Endangered Species: The School Photographer?!
LatestWhat would the schoolyear be without the day of awkward smiling against circa-75 backdrops? Without those robe-neckline portraits? Without the record of humiliation to keep us humble? We’re about to find out – fasten your seatbelts:
According to a heartbreaking and alarming piece in today’s “Styles” section, the itinerant school photographer is a dying breed. Quoth the Gray Lady,
About 5 to 10 years ago, class photos and individual student portraits were reflexive purchases for parents. Those 4-by-6 and 8-by-10 prints were the visual equivalents of the notches made on door frames to show how much Junior had grown since last year. Now, more parents are snapping their own digital pictures and declining the products of the pros. It’s a situation akin to the disappearance of the formal engagement and wedding portraits, courtesy of Bachrach, that were once a staple of newspaper society pages.
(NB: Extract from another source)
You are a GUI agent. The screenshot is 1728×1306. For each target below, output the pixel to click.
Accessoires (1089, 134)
And, I’d argue, the world will be the poorer for it. Because the you your parents snap – relaxed, happy, candid – is a very different one from that immortalized in gaudy 8 x 10.” And the latter, however painful to behold, is a much more accurate measure of how we are in the real world, with our peers, with all the pain and awkwardness that implies. Stylized, sure, but that record – from oblivious to increasingly self-conscious – simply can’t be replicated. (What’s more, I’d be surprised if the 12-15 set really submits to regular portraiture voluntarily. To get a complete record, it probably needs to be mandatory.) The article, too, focuses on the photographers who handle New York’s private schools, and I wonder if other populations are quite so recreationally snap-happy. Not everyone, after all, has a digital camera.
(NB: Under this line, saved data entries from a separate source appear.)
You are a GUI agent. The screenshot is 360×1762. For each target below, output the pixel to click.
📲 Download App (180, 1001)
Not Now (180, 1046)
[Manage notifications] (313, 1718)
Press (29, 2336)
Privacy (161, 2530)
And what of class pictures? I wouldn’t have known how to function without the annual indignity of anchoring the “short kids'” spots on the ends of the rows. Dredging them up, after all, is one of the primary virtues of Facebook.
Figures like the photographer the piece profiles are reassuring annual fixtures, providing the sort of routine that makes school what it is. (My school, I think, worked with a different one; in high school, we were immortalized by an elderly man who wandered the campus with a Nikon; when some parents complained that the progressive school never marked Veterans’ day, the administration made the photographer – as the only available veteran – do an entire assembly on his rather meager WWII service experience, most of which took place stateside.) And say what one will, there is a sense of occasion to a formal portrait, however awful. Like a cap and gown, on some level it’s validating. A throwback? Maybe. But kids dig tradition. Also, half a day off from class.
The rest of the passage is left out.